Rewrite the lines below as a numbered list, leaving out the blank lines.

MATERIAL SUPPLIED –
-- Begin --

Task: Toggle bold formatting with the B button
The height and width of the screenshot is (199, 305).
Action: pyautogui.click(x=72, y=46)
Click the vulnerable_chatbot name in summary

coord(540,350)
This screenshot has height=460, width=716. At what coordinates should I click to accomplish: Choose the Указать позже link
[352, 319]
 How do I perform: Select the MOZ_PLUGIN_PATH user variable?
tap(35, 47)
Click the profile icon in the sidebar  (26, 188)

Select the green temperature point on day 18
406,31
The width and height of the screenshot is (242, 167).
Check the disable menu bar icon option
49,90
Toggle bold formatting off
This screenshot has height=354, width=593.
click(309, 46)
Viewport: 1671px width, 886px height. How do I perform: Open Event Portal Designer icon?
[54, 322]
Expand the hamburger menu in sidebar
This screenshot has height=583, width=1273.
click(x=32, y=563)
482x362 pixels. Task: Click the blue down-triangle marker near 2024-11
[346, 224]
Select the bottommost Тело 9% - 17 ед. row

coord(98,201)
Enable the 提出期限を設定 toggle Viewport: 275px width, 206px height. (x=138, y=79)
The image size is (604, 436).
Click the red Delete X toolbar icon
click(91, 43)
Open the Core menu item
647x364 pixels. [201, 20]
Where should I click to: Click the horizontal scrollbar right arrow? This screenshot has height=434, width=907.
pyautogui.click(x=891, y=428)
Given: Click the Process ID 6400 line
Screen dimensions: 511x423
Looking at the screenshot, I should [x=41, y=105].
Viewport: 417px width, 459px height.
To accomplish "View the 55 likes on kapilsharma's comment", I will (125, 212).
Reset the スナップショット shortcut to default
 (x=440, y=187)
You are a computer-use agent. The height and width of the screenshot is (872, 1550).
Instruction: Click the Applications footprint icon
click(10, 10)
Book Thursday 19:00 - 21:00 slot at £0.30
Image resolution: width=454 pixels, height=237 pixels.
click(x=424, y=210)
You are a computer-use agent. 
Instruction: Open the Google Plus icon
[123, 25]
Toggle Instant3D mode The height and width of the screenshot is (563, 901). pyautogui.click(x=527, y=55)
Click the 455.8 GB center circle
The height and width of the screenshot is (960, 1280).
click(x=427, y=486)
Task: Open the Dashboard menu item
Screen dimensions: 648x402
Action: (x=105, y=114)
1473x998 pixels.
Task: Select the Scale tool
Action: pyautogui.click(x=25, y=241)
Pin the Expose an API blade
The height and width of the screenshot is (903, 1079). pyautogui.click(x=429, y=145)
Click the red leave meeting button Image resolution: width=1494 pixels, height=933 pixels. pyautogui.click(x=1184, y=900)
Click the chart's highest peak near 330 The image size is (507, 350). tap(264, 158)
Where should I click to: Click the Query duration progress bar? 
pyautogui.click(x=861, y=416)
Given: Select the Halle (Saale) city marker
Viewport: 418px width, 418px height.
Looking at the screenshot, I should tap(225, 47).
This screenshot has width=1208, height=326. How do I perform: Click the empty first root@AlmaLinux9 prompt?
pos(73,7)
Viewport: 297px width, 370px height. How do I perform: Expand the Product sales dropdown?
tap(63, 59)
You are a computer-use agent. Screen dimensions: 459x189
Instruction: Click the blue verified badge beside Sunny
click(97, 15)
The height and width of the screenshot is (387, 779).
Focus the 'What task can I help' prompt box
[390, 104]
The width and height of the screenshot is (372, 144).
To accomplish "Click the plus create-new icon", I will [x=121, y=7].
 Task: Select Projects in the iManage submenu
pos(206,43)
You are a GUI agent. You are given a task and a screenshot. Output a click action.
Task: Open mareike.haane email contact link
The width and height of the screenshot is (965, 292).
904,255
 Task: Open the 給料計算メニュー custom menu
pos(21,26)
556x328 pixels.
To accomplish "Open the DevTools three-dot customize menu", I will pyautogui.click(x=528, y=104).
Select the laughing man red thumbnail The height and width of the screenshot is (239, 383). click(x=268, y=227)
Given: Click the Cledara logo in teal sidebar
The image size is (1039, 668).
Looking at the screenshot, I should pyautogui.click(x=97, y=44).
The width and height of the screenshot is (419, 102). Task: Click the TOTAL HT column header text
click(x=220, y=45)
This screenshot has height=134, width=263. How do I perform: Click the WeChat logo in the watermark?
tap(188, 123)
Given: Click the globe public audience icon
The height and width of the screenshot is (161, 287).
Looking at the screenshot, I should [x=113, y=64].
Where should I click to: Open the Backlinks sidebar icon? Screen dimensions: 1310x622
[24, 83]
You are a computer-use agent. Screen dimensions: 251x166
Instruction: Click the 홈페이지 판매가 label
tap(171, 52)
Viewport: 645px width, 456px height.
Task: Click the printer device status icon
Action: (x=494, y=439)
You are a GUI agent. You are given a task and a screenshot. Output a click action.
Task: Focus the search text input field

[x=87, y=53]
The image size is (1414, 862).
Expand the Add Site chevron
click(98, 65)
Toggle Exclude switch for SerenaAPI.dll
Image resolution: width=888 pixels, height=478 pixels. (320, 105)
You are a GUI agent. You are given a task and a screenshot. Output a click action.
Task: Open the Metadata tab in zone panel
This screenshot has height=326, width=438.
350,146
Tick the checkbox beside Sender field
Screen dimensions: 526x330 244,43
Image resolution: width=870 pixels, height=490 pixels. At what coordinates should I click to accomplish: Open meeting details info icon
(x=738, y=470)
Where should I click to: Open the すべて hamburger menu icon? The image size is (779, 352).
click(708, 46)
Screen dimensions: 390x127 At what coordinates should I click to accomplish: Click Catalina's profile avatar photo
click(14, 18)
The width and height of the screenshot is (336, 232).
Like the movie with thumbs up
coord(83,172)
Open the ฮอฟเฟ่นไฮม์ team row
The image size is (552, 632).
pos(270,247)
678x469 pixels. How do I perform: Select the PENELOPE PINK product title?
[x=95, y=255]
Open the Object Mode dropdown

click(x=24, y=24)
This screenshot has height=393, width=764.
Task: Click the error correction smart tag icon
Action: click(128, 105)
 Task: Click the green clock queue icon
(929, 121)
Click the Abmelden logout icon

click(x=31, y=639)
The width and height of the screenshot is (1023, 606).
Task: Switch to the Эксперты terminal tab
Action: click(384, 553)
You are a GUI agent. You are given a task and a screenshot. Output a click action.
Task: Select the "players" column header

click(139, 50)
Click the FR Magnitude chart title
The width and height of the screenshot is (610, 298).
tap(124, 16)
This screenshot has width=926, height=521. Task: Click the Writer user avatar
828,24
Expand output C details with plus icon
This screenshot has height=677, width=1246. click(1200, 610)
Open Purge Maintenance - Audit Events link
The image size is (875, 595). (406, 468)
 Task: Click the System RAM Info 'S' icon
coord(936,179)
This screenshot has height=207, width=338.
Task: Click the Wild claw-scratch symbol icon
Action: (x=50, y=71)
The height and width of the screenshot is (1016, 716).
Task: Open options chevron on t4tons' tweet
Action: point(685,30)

-- End --

OUTPUT –
1. Task: Toggle bold formatting with the B button
2. The height and width of the screenshot is (199, 305).
3. Action: pyautogui.click(x=72, y=46)
4. Click the vulnerable_chatbot name in summary
5. coord(540,350)
6. This screenshot has height=460, width=716. At what coordinates should I click to accomplish: Choose the Указать позже link
7. [352, 319]
8.  How do I perform: Select the MOZ_PLUGIN_PATH user variable?
9. tap(35, 47)
10. Click the profile icon in the sidebar  (26, 188)
11. Select the green temperature point on day 18
12. 406,31
13. The width and height of the screenshot is (242, 167).
14. Check the disable menu bar icon option
15. 49,90
16. Toggle bold formatting off
17. This screenshot has height=354, width=593.
18. click(309, 46)
19. Viewport: 1671px width, 886px height. How do I perform: Open Event Portal Designer icon?
20. [54, 322]
21. Expand the hamburger menu in sidebar
22. This screenshot has height=583, width=1273.
23. click(x=32, y=563)
24. 482x362 pixels. Task: Click the blue down-triangle marker near 2024-11
25. [346, 224]
26. Select the bottommost Тело 9% - 17 ед. row
27. coord(98,201)
28. Enable the 提出期限を設定 toggle Viewport: 275px width, 206px height. (x=138, y=79)
29. The image size is (604, 436).
30. Click the red Delete X toolbar icon
31. click(91, 43)
32. Open the Core menu item
33. 647x364 pixels. [201, 20]
34. Where should I click to: Click the horizontal scrollbar right arrow? This screenshot has height=434, width=907.
35. pyautogui.click(x=891, y=428)
36. Given: Click the Process ID 6400 line
37. Screen dimensions: 511x423
38. Looking at the screenshot, I should [x=41, y=105].
39. Viewport: 417px width, 459px height.
40. To accomplish "View the 55 likes on kapilsharma's comment", I will (125, 212).
41. Reset the スナップショット shortcut to default
42.  (x=440, y=187)
43. You are a computer-use agent. The height and width of the screenshot is (872, 1550).
44. Instruction: Click the Applications footprint icon
45. click(10, 10)
46. Book Thursday 19:00 - 21:00 slot at £0.30
47. Image resolution: width=454 pixels, height=237 pixels.
48. click(x=424, y=210)
49. You are a computer-use agent. 
50. Instruction: Open the Google Plus icon
51. [123, 25]
52. Toggle Instant3D mode The height and width of the screenshot is (563, 901). pyautogui.click(x=527, y=55)
53. Click the 455.8 GB center circle
54. The height and width of the screenshot is (960, 1280).
55. click(x=427, y=486)
56. Task: Open the Dashboard menu item
57. Screen dimensions: 648x402
58. Action: (x=105, y=114)
59. 1473x998 pixels.
60. Task: Select the Scale tool
61. Action: pyautogui.click(x=25, y=241)
62. Pin the Expose an API blade
63. The height and width of the screenshot is (903, 1079). pyautogui.click(x=429, y=145)
64. Click the red leave meeting button Image resolution: width=1494 pixels, height=933 pixels. pyautogui.click(x=1184, y=900)
65. Click the chart's highest peak near 330 The image size is (507, 350). tap(264, 158)
66. Where should I click to: Click the Query duration progress bar? 
67. pyautogui.click(x=861, y=416)
68. Given: Select the Halle (Saale) city marker
69. Viewport: 418px width, 418px height.
70. Looking at the screenshot, I should tap(225, 47).
71. This screenshot has width=1208, height=326. How do I perform: Click the empty first root@AlmaLinux9 prompt?
72. pos(73,7)
73. Viewport: 297px width, 370px height. How do I perform: Expand the Product sales dropdown?
74. tap(63, 59)
75. You are a computer-use agent. Screen dimensions: 459x189
76. Instruction: Click the blue verified badge beside Sunny
77. click(97, 15)
78. The height and width of the screenshot is (387, 779).
79. Focus the 'What task can I help' prompt box
80. [390, 104]
81. The width and height of the screenshot is (372, 144).
82. To accomplish "Click the plus create-new icon", I will [x=121, y=7].
83.  Task: Select Projects in the iManage submenu
84. pos(206,43)
85. You are a GUI agent. You are given a task and a screenshot. Output a click action.
86. Task: Open mareike.haane email contact link
87. The width and height of the screenshot is (965, 292).
88. 904,255
89.  Task: Open the 給料計算メニュー custom menu
90. pos(21,26)
91. 556x328 pixels.
92. To accomplish "Open the DevTools three-dot customize menu", I will pyautogui.click(x=528, y=104).
93. Select the laughing man red thumbnail The height and width of the screenshot is (239, 383). click(x=268, y=227)
94. Given: Click the Cledara logo in teal sidebar
95. The image size is (1039, 668).
96. Looking at the screenshot, I should pyautogui.click(x=97, y=44).
97. The width and height of the screenshot is (419, 102). Task: Click the TOTAL HT column header text
98. click(x=220, y=45)
99. This screenshot has height=134, width=263. How do I perform: Click the WeChat logo in the watermark?
100. tap(188, 123)
101. Given: Click the globe public audience icon
102. The height and width of the screenshot is (161, 287).
103. Looking at the screenshot, I should [x=113, y=64].
104. Where should I click to: Open the Backlinks sidebar icon? Screen dimensions: 1310x622
105. [24, 83]
106. You are a computer-use agent. Screen dimensions: 251x166
107. Instruction: Click the 홈페이지 판매가 label
108. tap(171, 52)
109. Viewport: 645px width, 456px height.
110. Task: Click the printer device status icon
111. Action: (x=494, y=439)
112. You are a GUI agent. You are given a task and a screenshot. Output a click action.
113. Task: Focus the search text input field
114. [x=87, y=53]
115. The image size is (1414, 862).
116. Expand the Add Site chevron
117. click(98, 65)
118. Toggle Exclude switch for SerenaAPI.dll
119. Image resolution: width=888 pixels, height=478 pixels. (320, 105)
120. You are a GUI agent. You are given a task and a screenshot. Output a click action.
121. Task: Open the Metadata tab in zone panel
122. This screenshot has height=326, width=438.
123. 350,146
124. Tick the checkbox beside Sender field
125. Screen dimensions: 526x330 244,43
126. Image resolution: width=870 pixels, height=490 pixels. At what coordinates should I click to accomplish: Open meeting details info icon
127. (x=738, y=470)
128. Where should I click to: Open the すべて hamburger menu icon? The image size is (779, 352).
129. click(708, 46)
130. Screen dimensions: 390x127 At what coordinates should I click to accomplish: Click Catalina's profile avatar photo
131. click(14, 18)
132. The width and height of the screenshot is (336, 232).
133. Like the movie with thumbs up
134. coord(83,172)
135. Open the ฮอฟเฟ่นไฮม์ team row
136. The image size is (552, 632).
137. pos(270,247)
138. 678x469 pixels. How do I perform: Select the PENELOPE PINK product title?
139. [x=95, y=255]
140. Open the Object Mode dropdown
141. click(x=24, y=24)
142. This screenshot has height=393, width=764.
143. Task: Click the error correction smart tag icon
144. Action: click(128, 105)
145.  Task: Click the green clock queue icon
146. (929, 121)
147. Click the Abmelden logout icon
148. click(x=31, y=639)
149. The width and height of the screenshot is (1023, 606).
150. Task: Switch to the Эксперты terminal tab
151. Action: click(384, 553)
152. You are a GUI agent. You are given a task and a screenshot. Output a click action.
153. Task: Select the "players" column header
154. click(139, 50)
155. Click the FR Magnitude chart title
156. The width and height of the screenshot is (610, 298).
157. tap(124, 16)
158. This screenshot has width=926, height=521. Task: Click the Writer user avatar
159. 828,24
160. Expand output C details with plus icon
161. This screenshot has height=677, width=1246. click(1200, 610)
162. Open Purge Maintenance - Audit Events link
163. The image size is (875, 595). (406, 468)
164.  Task: Click the System RAM Info 'S' icon
165. coord(936,179)
166. This screenshot has height=207, width=338.
167. Task: Click the Wild claw-scratch symbol icon
168. Action: (x=50, y=71)
169. The height and width of the screenshot is (1016, 716).
170. Task: Open options chevron on t4tons' tweet
171. Action: point(685,30)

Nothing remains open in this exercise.